:: Task to carry out ::
In the election commentary, roughly what share of the electorate do Labour voters and Conservative voters each make up?
— START OF Text block —
Andrew Cooper, Conservative peer

If it is true, as the cliché holds, that it is a sign of insanity to keep doing the same thing and expect a different result, the 2015 election campaign has been a prolonged exhibition of insanity.

For months the campaigns have all been doing what election campaigns have always done. Nothing has made enough impression to change the minds of voters. At the final knockings, the polls are as deadlocked as they were at the beginning of the year.

Day after day, the parties have churned out the same soundbites, framing each other in the same ways. Recycling bins in battleground constituencies are brimming with unread leaflets and direct mail repeating the same arguments in the same language. We have, now, got all the way to the end and never reached the tipping point for which, presumably, they were hoping. None of it has made a jot of difference – not the chicken suits or Ed Miliband masks, not the countdown to save the NHS or the tax cut pledges, not the exhortations that the long-term plan is working, or injunctions that a better plan is needed.

The only thing that’s happened is Labour and Conservative voters – each around a third of the electorate – have become ever more determined in their support, neither able remotely to comprehend the perspective of the other, or see the appeal of the other party. The other third of the country switched off a long time ago. They already know – have always known – what the Conservatives think the risk is of a Labour government; they are equally familiar with the reasons why Labour think another Cameron government would be a disaster. They stopped dancing to those campaign tunes years ago. Many of these voters agree with both parties about the other one, which leaves them, for now, politically stateless, casting about in the political undergrowth for something better, or just authentically different.
— END OF Text block —
— START OF Available data —
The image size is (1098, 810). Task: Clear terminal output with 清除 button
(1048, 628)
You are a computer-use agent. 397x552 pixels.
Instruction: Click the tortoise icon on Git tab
— END OF Available data —
:: Solution for this exercise ::
Each makes up around a third of the electorate.